I’ve solved all variants of 16.1 except two of them (p.305). And I totally have no idea about these two questions. Could you guys give some hints to solve this? The questions are below.

  1. Suppose the final score is (s,s’). Team 1 scored s points and Team 2 scored s’ points. How would you compute the number of distinct scoring sequences which result in this score?

  2. Suppose the final score is (s,s’). How would you compute the maximum number of times the team that leads could have changed?

Thank you



Hi @archerleonard,

The key of solving these two variants is trying to add s and s’ both into the considerations of DP. It means you need to think about all possible combinations of (s, s’).

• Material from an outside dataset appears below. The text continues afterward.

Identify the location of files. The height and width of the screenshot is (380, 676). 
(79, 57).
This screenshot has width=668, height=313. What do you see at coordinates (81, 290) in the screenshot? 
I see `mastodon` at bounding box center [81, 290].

For Variant #3, I have first explicitly calculated all possible combinations using an approach similar to the optimal one presented for the main problem, but instead of storing the number of combinations, I stored the sequences encoded in the form of [n_scores1, n_scores2, n_scores3, etc]. So for example, if you have 2, 3 and 7 as individual scores, and the sequence is 2,2,3,3,3,7, it would be encoded as [2,3,1]

Then, grabbed the sequences from each of the teams scores, and used the permutations with repetition formula to find the final result.

For variant #4, I took the two combination sets and go over each team1/team2 possible match of combinations to find which yielded the maximum number of lead changes.